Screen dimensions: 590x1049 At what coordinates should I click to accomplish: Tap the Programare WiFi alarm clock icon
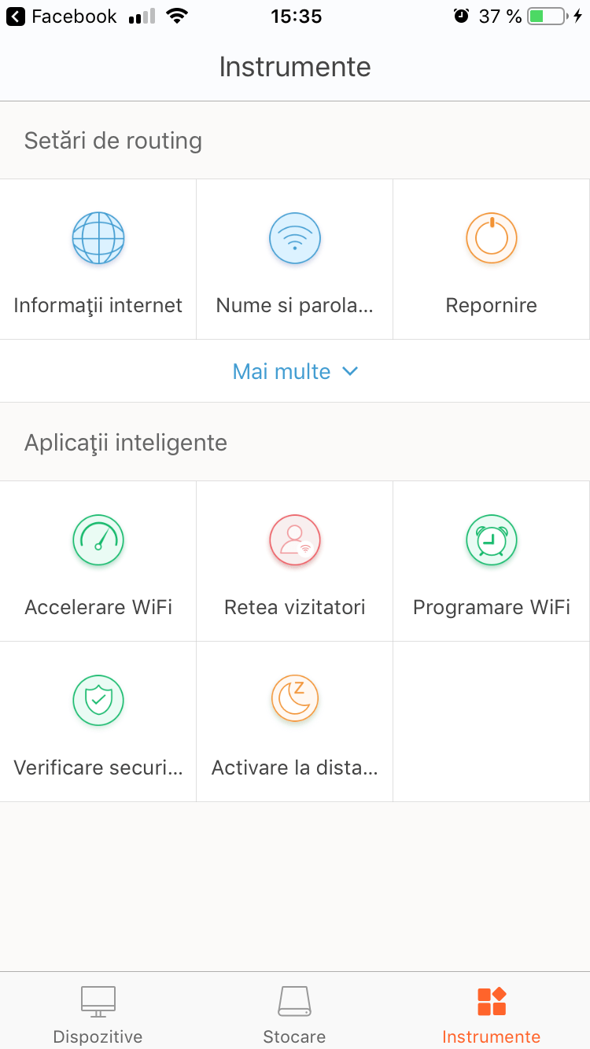492,540
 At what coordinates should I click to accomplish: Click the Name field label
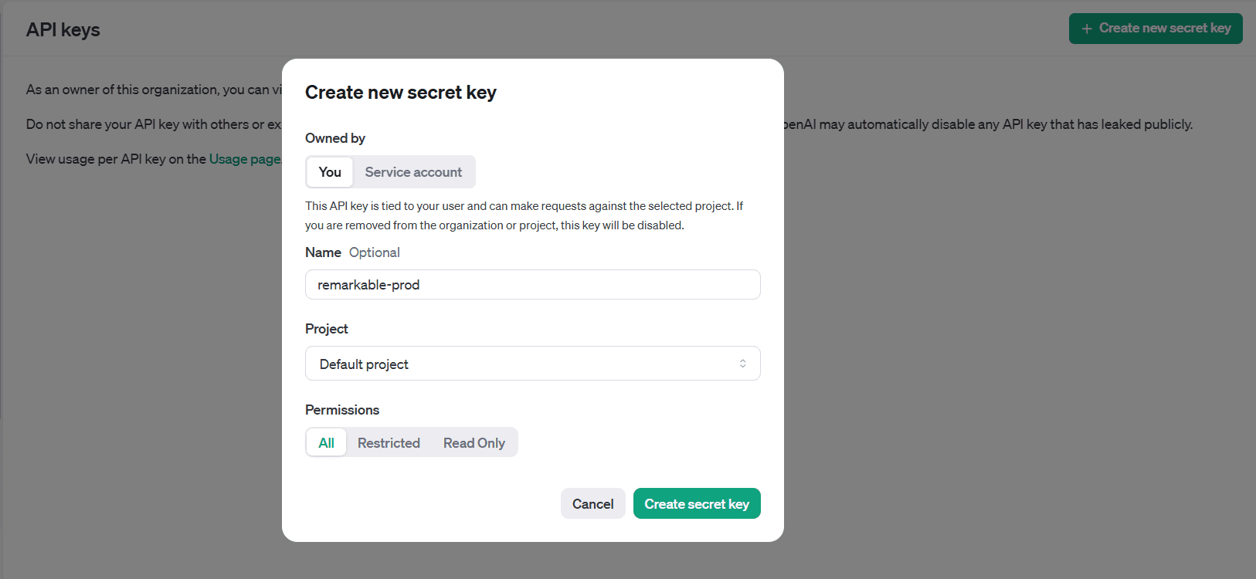(x=323, y=252)
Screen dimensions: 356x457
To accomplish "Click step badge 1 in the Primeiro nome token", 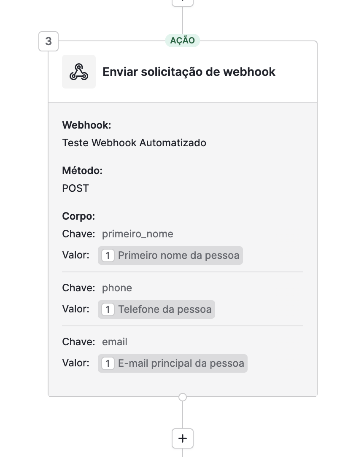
-=-=-
Task description
From the first line to the last, write out the data exactly, dropping any pictures.

Answer to the problem
Screen dimensions: 590x1049 At what coordinates should I click to accomplish: Tap the Programare WiFi alarm clock icon
492,540
 At what coordinates should I click to accomplish: Click the Name field label
(x=323, y=252)
Screen dimensions: 356x457
To accomplish "Click step badge 1 in the Primeiro nome token", 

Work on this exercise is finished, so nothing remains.